Analysis of GaMYB2 promoter activities with different deletions, GUS activities in transgenic Arabidopsis plants were assayed. (A–D) GUS staining of rosette leaves of P-2000 (A), P-360 (B), P-220 (C), and P-AB1 (D) plants; (E) quantitative analysis of GUS specific activities in rosette leaves of Arabidopsis transformed with GUS gene driven by different versions of GaMYB2 promoters as indicated (see also Supplementary Table S4 at JXB online). Leaves of 3–4-week-old plants of ten different transgenic lines were used for GUS assay. **P ≤0.01 versus P-2000 plants. (This figure is available in colour at JXB online.)

Fig. 5.

GUS staining of tobacco plants transformed with the GUS gene driven by the GaMYB2 promoter with different deletions. (A–D) GSTs on leaf of the P-2000 (A), P-360 (B), P-220 (C), and P-AB1 (D) plants. All the plants assayed were at rooting stage. (This figure is available in colour at JXB online.)

Fig. 6.

Transcriptional activation of GaMYB2 promoter by bHLH protein. (A) DNA–protein interaction in a yeast one-hybrid system. pGAD-GL3 and pGAD424 plasmids were transformed into a yeast strain carrying dual report genes under the control of four-time tandem repeats of the T/G-box element. The transformants were examined for growth in the presence of 3-AT and β-galactosidase (β-Gal) activity using X-Gal as substrate. Only the yeast clones harbouring pGAD-GL3 grew on the -His-Ura-Leu synthetic dextrose (SD) base containing 20 mM 3-AT and also showed a high β-Gal activity (blue staining), demonstrating binding activity of GL3 to the T/G-box. (B) Comparison of T/G-box binding activity of four bHLH proteins. The DNA–protein interaction was determined by β-Gal activity measured through an ONPG assay. **P ≤0.01 and *P ≤0.05 versus pGAD-GL3 binding activity. (C) RT-PCR analysis of expression of GL3 and GUS genes in 35S::GL3/ P-440::GUS Arabidopsis plants. Total RNA was isolated from leaves of 4-week-old plants, Actin2 (At3g18780) was amplified as an internal control. (D) Enhanced activation of the GaMYB2 promoter by constitutive expression of GL3 and GhDEL65 in P-440 plants.

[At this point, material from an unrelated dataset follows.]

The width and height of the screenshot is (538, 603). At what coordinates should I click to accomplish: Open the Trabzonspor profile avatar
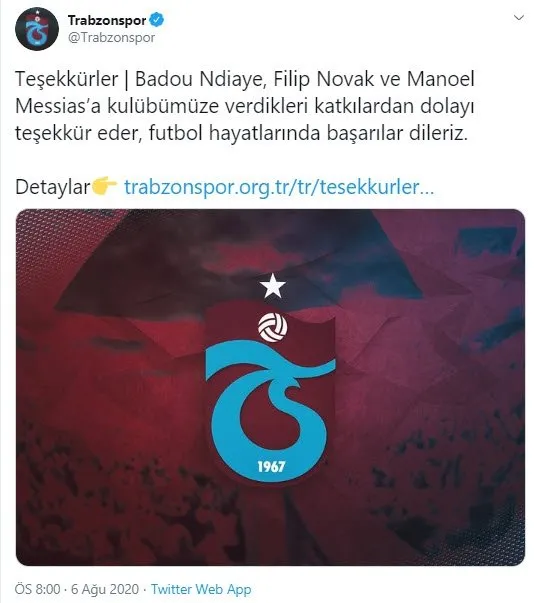click(x=37, y=29)
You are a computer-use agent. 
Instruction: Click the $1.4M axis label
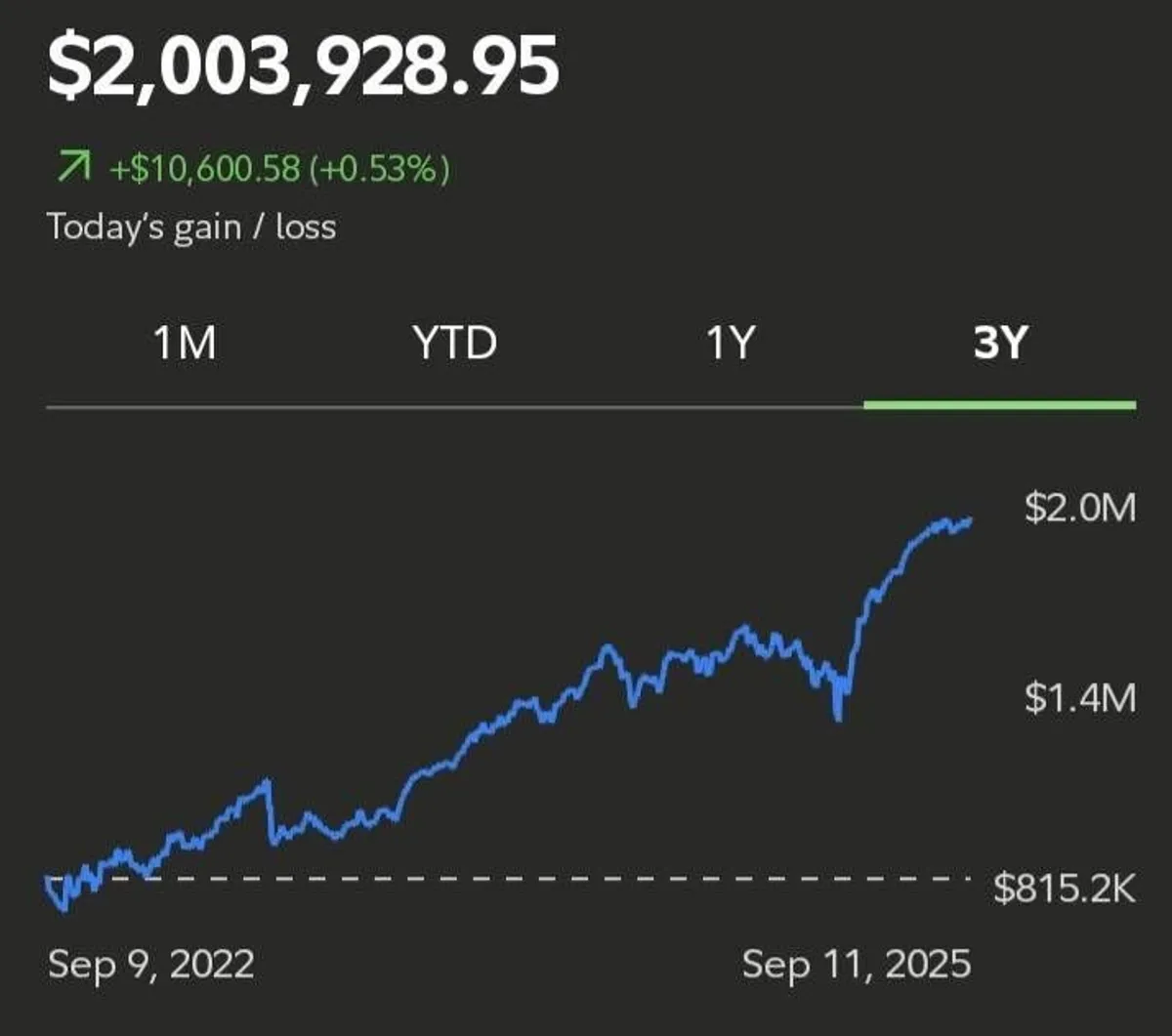point(1080,699)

Leaves of 4-week-old plants (eight transgenic lines) were used for the GUS activity assay, the mean value of GUS specific activities of P-440 plants was set as 100% and used to define the relative GUS activity of 35S::GL3/ P-440::GUS and 35S::GhDEL65/P-440::GUS plants, respectively. **P ≤0.01 versus P-440 plants. (This figure is available in colour at JXB online.)